- **Exercise brief**
From the listing below, give again exactly the lines from the line with "[Close dialog] (1132, 359)" to the line with "Share [button] (59, 1266)", ends included, without any pictures.

- **Source information**
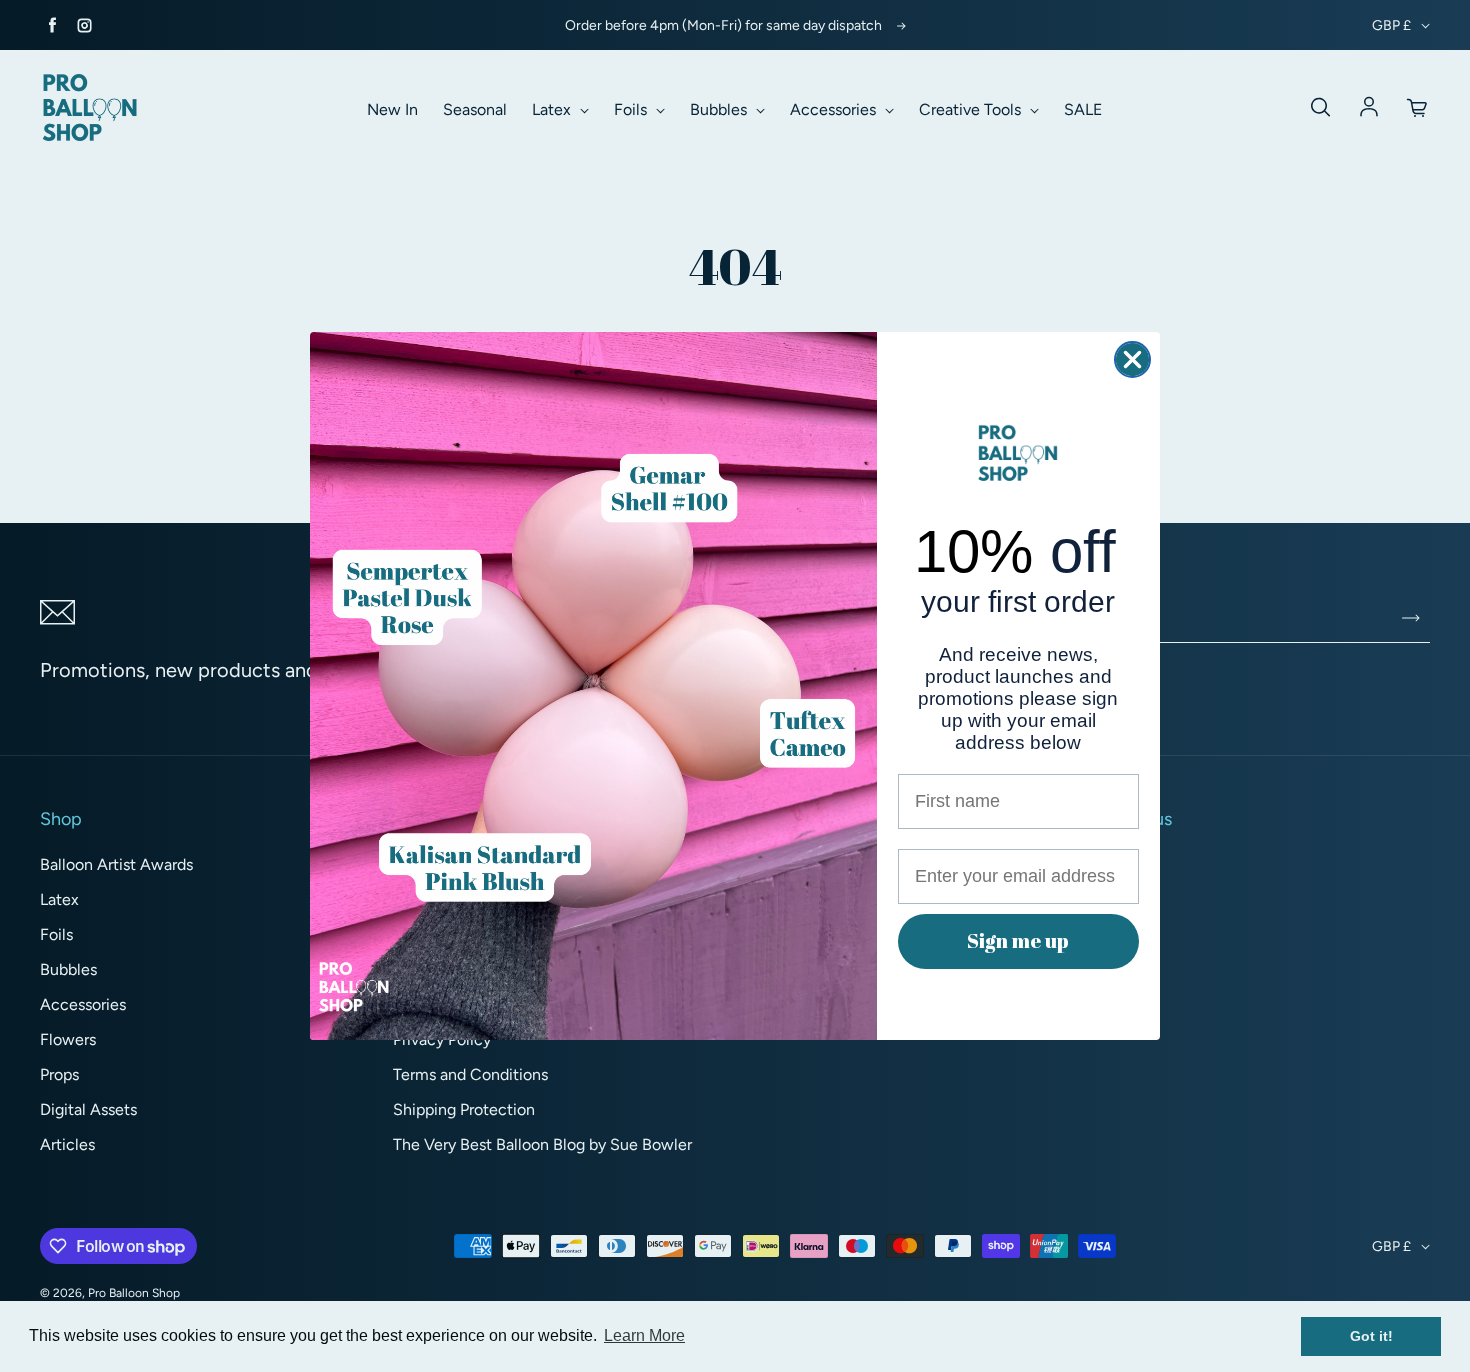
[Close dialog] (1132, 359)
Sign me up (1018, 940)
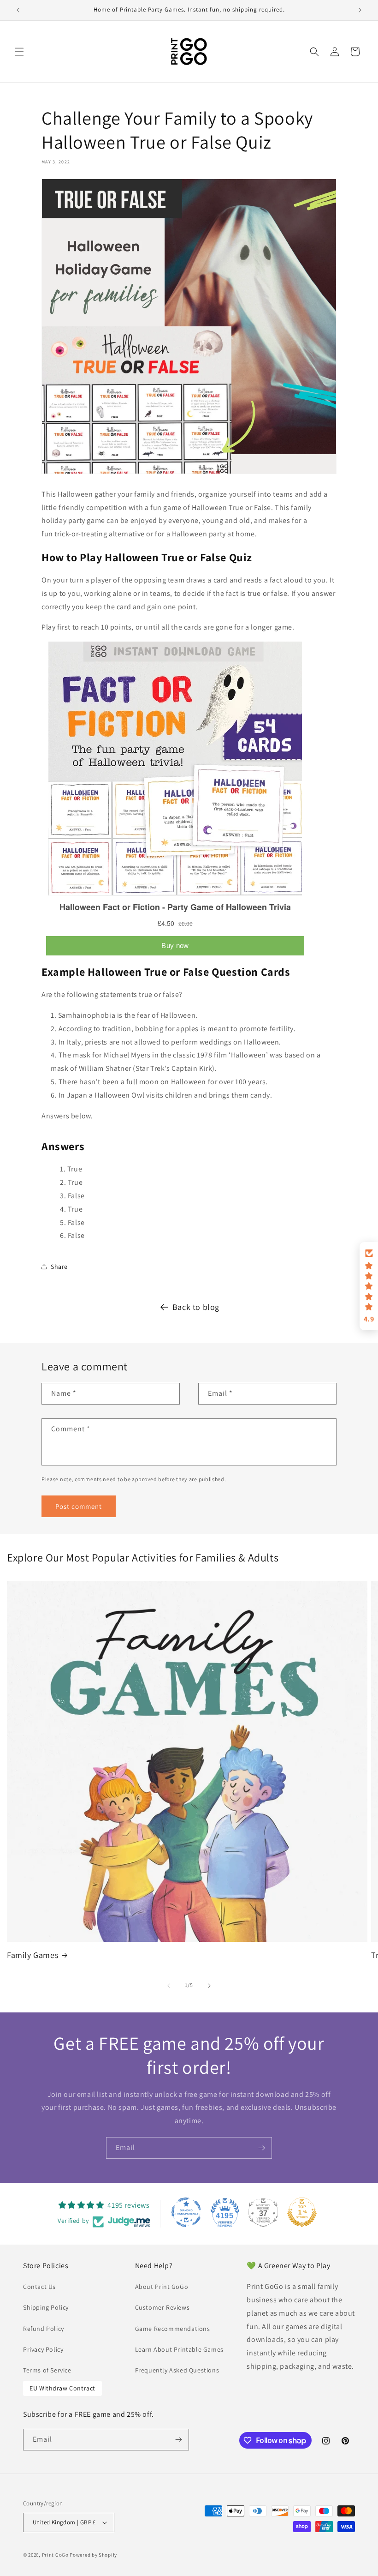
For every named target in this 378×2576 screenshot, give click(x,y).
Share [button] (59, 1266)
...
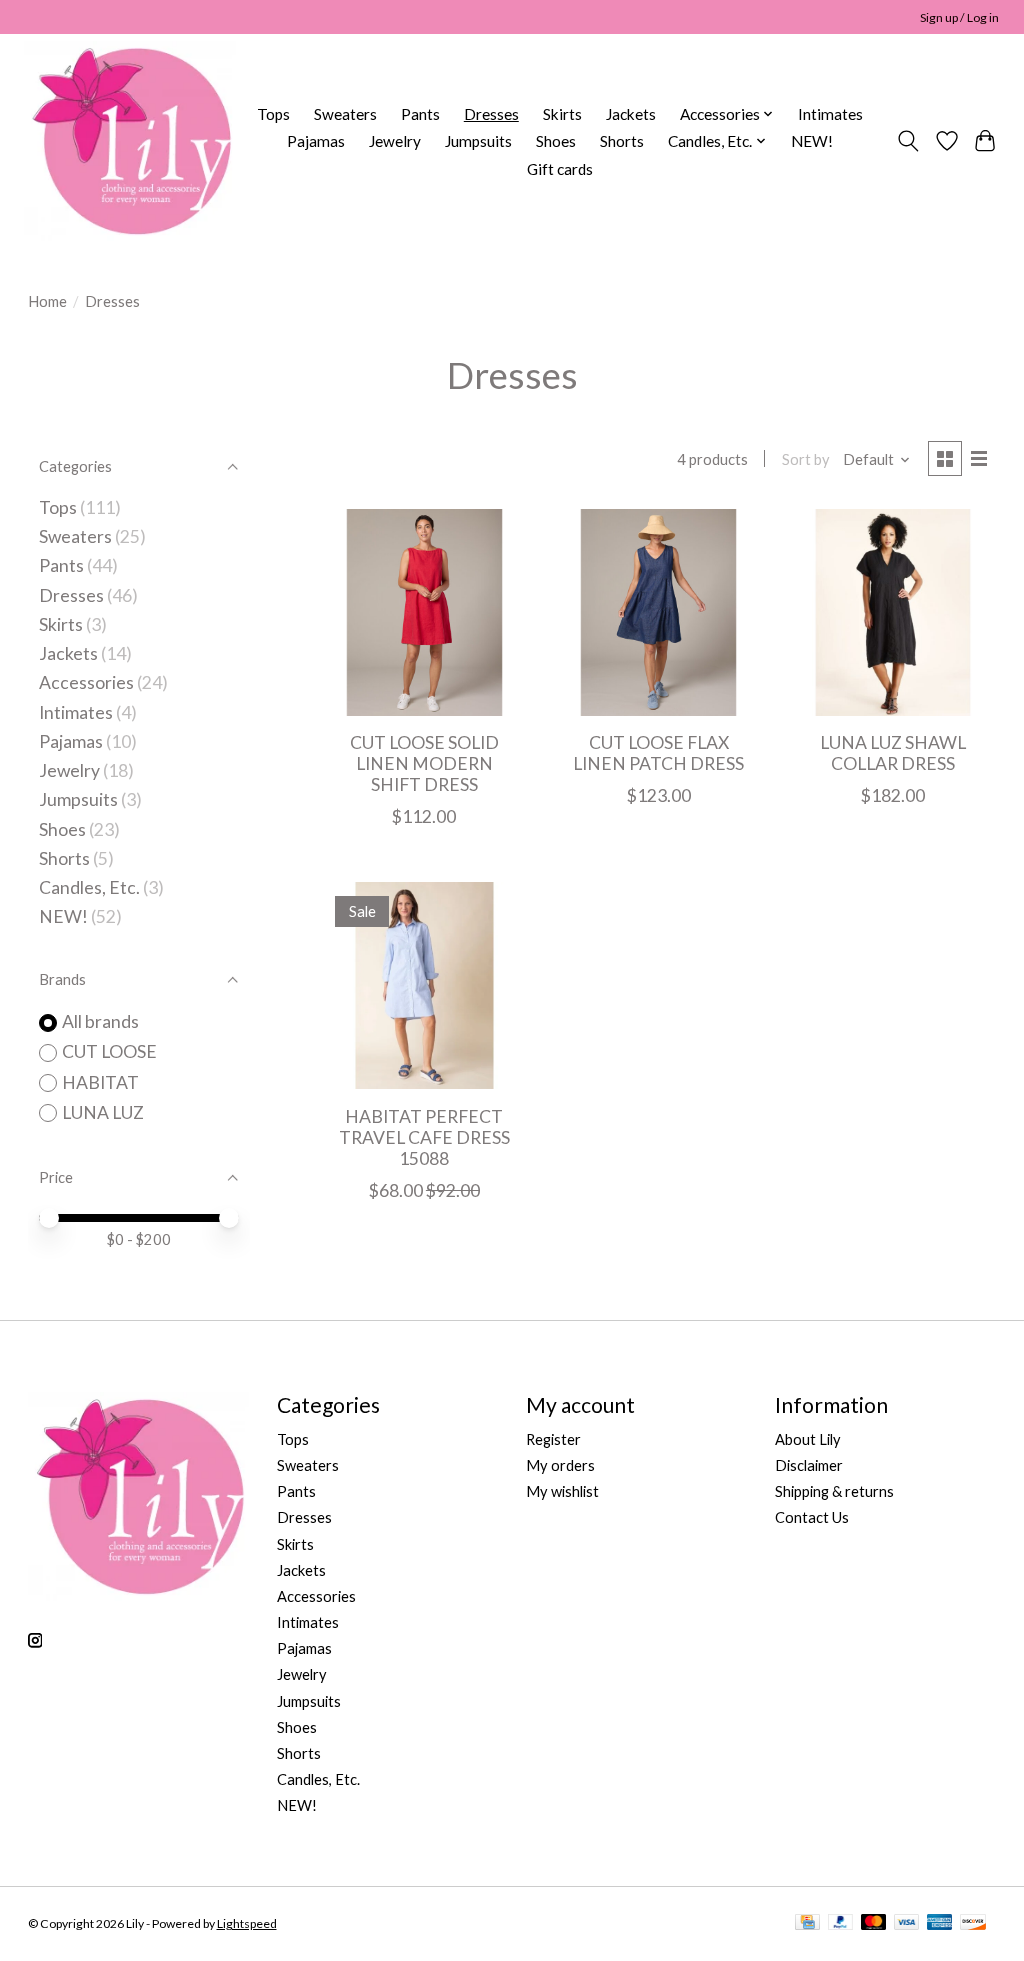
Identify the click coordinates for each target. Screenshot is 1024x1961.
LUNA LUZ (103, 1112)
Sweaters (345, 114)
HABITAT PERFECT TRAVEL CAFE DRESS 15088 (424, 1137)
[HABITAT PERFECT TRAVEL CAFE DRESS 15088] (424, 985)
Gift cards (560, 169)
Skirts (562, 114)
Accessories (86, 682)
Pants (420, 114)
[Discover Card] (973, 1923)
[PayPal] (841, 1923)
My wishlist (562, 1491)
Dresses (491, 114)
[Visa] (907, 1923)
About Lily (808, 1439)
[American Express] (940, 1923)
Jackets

- **Response to the task**
[Close dialog] (1132, 359)
Sign me up (1018, 940)
For every named target in this 378×2576 screenshot, give click(x,y).
Share [button] (59, 1266)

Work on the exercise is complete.